The Times of India, December 17, 2005

The Blues Ain’t About A Hound Dog Crying All The Time, Says Buddy Guy

Nina Martyris

Mumbai: Buddy Guy is in India looking for a cheekbone connection. “There are high cheekbones in my family and my grandma said they must come from somewhere, must be from India. So here I am. I’ve flown all that long way—and I don’t do that no more—for just one night,’’ he says.

If you find that out of the way, get this. “Get gold. You’re going to India. Get gold,’’ he was told in Chicago. “And by someone I don’t even know that well,’’ he laughs.

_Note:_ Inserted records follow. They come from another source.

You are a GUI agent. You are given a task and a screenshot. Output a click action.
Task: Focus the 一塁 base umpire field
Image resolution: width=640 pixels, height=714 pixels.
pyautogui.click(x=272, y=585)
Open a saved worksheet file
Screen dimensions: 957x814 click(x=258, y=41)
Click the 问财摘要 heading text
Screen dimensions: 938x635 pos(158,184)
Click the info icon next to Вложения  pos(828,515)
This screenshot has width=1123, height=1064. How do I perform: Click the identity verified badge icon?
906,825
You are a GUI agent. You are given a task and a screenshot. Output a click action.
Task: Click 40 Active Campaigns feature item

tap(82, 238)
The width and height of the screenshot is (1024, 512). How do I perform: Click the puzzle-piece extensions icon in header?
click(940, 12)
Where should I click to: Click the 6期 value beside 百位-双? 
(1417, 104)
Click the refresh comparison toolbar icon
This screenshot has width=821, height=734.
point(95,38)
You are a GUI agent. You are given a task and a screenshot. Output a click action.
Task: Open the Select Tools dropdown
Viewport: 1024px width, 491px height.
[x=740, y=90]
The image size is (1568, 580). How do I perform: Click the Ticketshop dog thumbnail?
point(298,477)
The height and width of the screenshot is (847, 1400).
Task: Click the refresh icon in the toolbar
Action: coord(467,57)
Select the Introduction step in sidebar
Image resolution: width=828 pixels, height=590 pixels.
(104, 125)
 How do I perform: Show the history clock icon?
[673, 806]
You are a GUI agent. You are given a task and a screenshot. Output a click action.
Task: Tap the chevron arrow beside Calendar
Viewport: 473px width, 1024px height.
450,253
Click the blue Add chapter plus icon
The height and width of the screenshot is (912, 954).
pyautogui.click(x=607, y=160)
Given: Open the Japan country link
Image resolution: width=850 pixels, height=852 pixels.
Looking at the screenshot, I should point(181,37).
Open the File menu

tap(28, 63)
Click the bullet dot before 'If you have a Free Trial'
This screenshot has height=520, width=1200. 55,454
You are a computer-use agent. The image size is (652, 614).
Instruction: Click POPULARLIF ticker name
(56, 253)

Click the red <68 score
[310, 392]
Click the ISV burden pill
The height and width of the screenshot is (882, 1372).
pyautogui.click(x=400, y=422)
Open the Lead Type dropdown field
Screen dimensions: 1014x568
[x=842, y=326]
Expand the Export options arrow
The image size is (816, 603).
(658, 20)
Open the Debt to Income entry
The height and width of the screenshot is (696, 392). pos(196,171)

India as the land of high cheekbones and gold is a refreshing change from India as a land of curry and spiritualism. One doubts whether Buddy will have time to go pottering in Zaveri Bazaar, but he does have an Indian fondness for the yellow metal. One finger is adorned with a glittering oblong, the size of a small TV, with ‘Blues’ written on it (“Just like BB’s but he didn’t have Blues on his’’), the other has a whopper with his initials (“just like BB’s but mine’s BG’’). These are complemented by a jangle of chains and a bracelet that has ‘Nothing But Blues’ scrawled in a million diamonds.

The legendary guitarist is a year shy of 70. After four decades of praise, sales, grandchildren who don’t quite believe their grandpa can play so well, and other buntings—he’s got Grammies, rolled into the Rock And Roll Hall Of Fame, taught Jimi Hendrix a couple of tricks, jammed with Muddy Waters and B B King, and got a special hosanna from a fan called Eric Clapton—he still puts it out like he’s on stage for the first time.

“I hope you’re coming for the show. I’m going to kill ‘em,’’ he says, ever the showman. He’s hoping to “kill ‘em’’ with a sitar adapted to be played standing up (you can hear it in his cover of Bob Dylan’s ‘Lay Lady Lay’), but his harried managers have not yet been able to produce one. Even the sitar-guitar is a deviation for a musician who has shunned musical gizmos and relied on the oldest technology available —the wizardry of his two hands.

“I don’t believe in no phoney stuff like lip syncing,’’ he says. “When I go on stage I sing. We grew up in a time when there was no television. We just had to go on stage and play, and that’s what I’m going to do.’’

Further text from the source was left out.